Having located "886x773 pixels. At" in the listing below, write out its line and every following line exactly, last line included, without the pictures.
··· Input ···
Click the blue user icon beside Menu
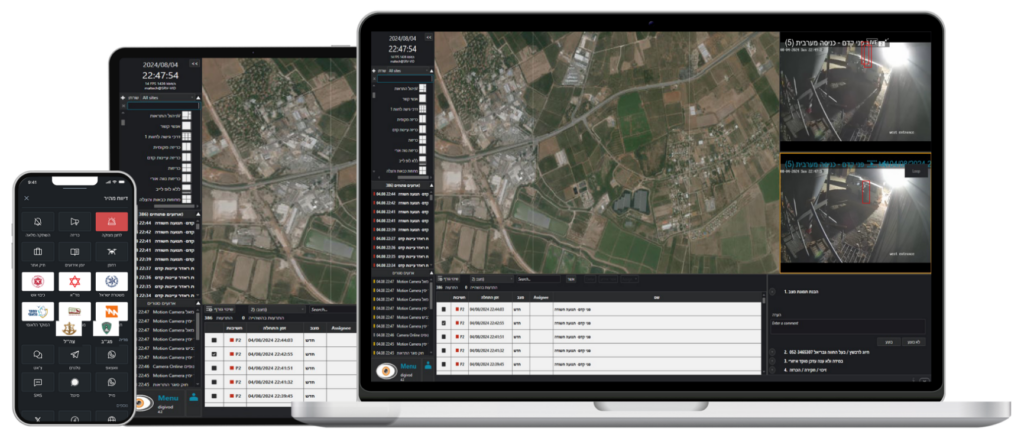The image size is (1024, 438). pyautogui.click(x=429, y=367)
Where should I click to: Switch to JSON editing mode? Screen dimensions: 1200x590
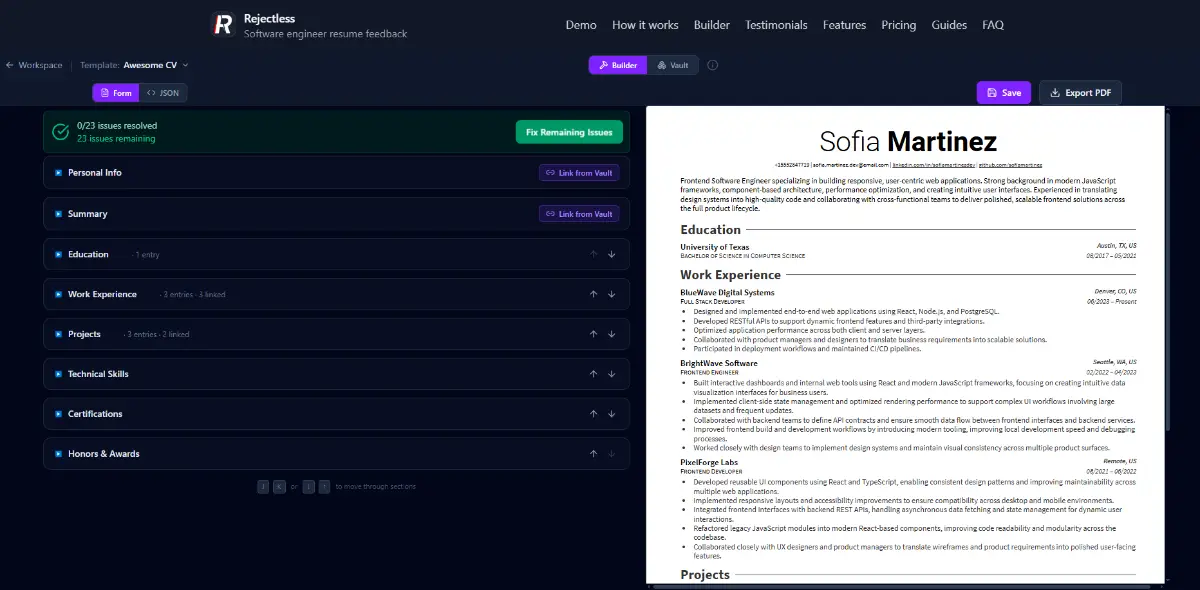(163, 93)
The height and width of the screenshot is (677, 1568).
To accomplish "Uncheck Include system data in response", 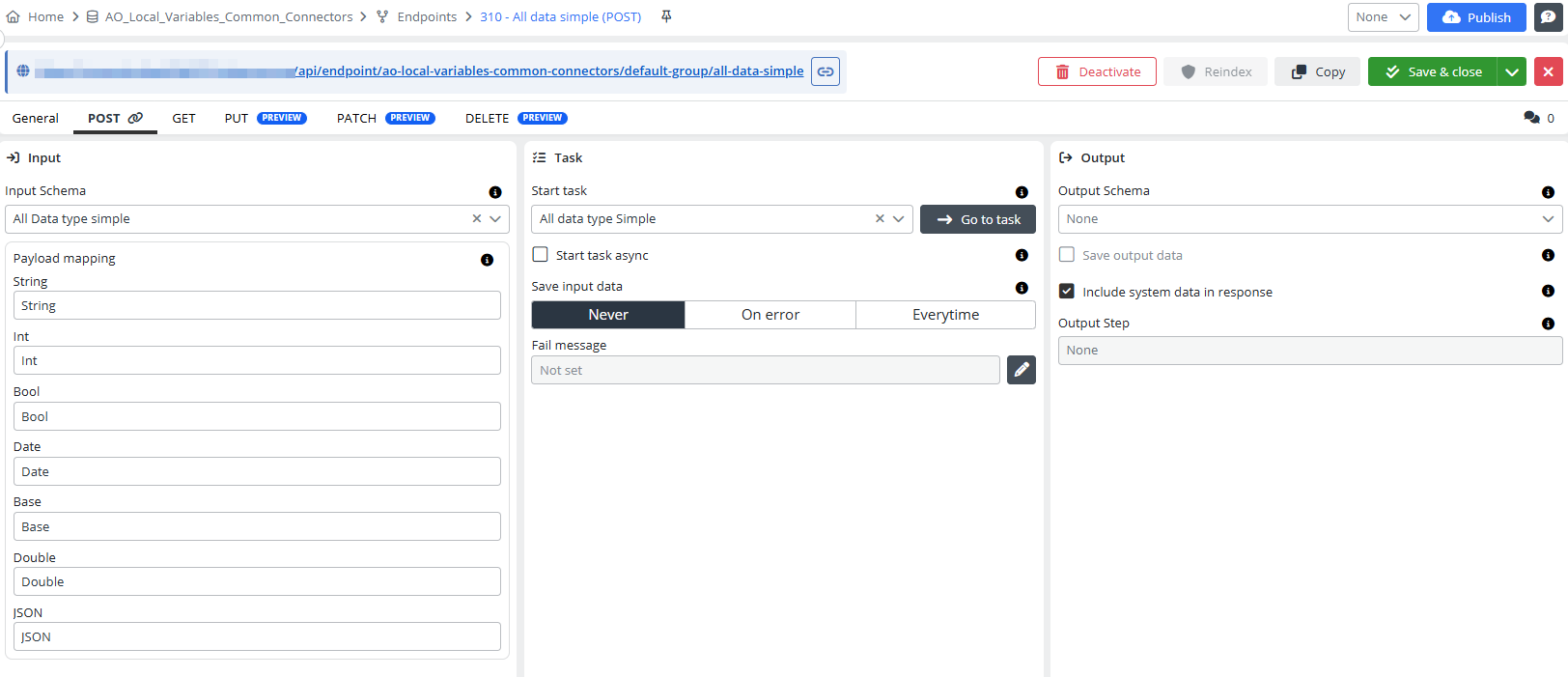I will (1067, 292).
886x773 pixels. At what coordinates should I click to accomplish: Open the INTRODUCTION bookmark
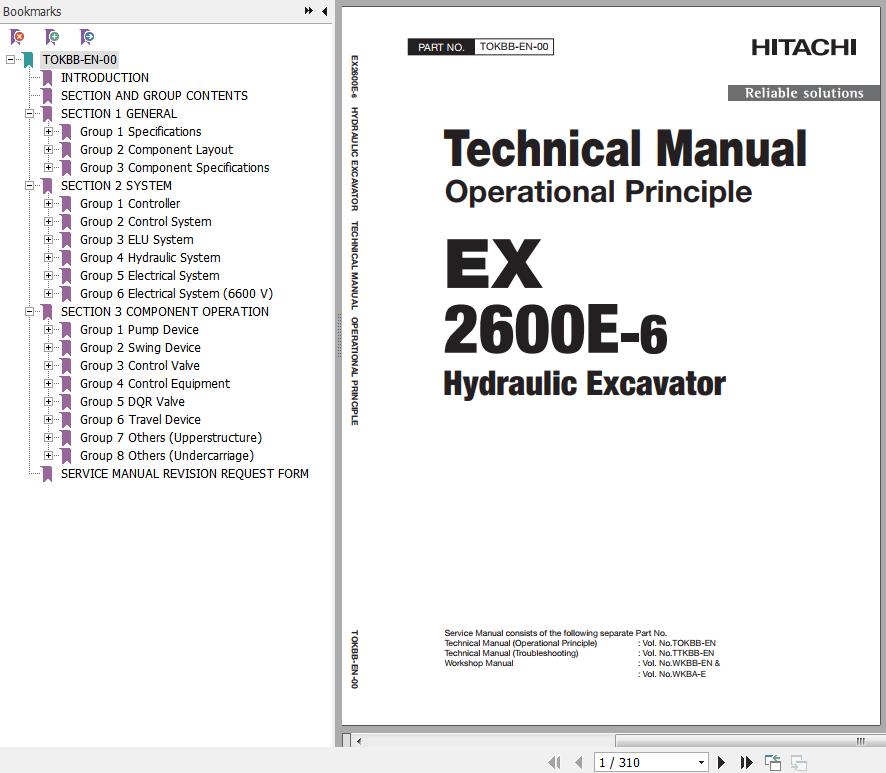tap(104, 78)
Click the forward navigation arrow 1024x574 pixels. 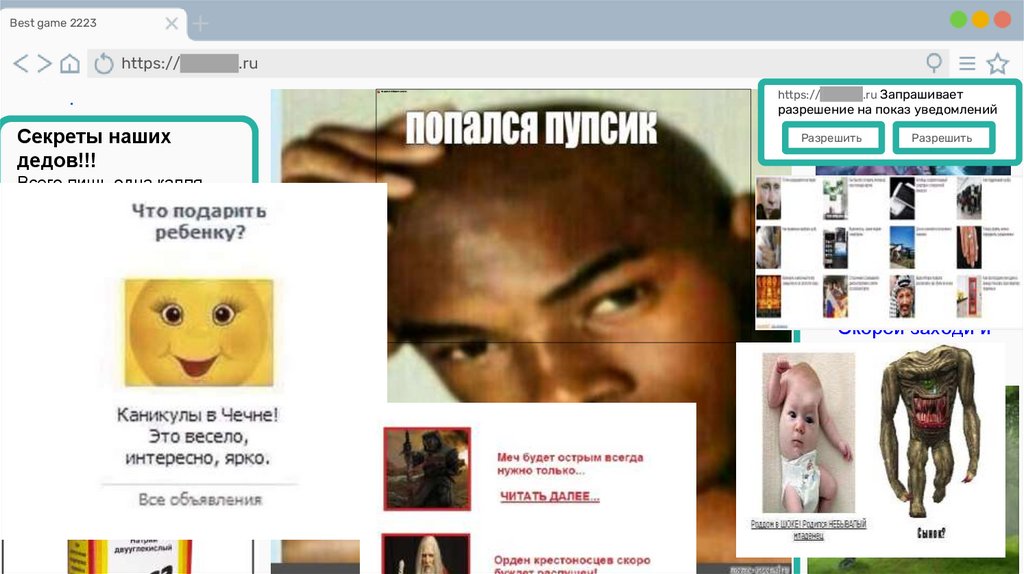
···
» **Written solution**:
886x773 pixels. At what coordinates should I click to accomplish: Open the INTRODUCTION bookmark
tap(104, 78)
Click the forward navigation arrow 1024x574 pixels. 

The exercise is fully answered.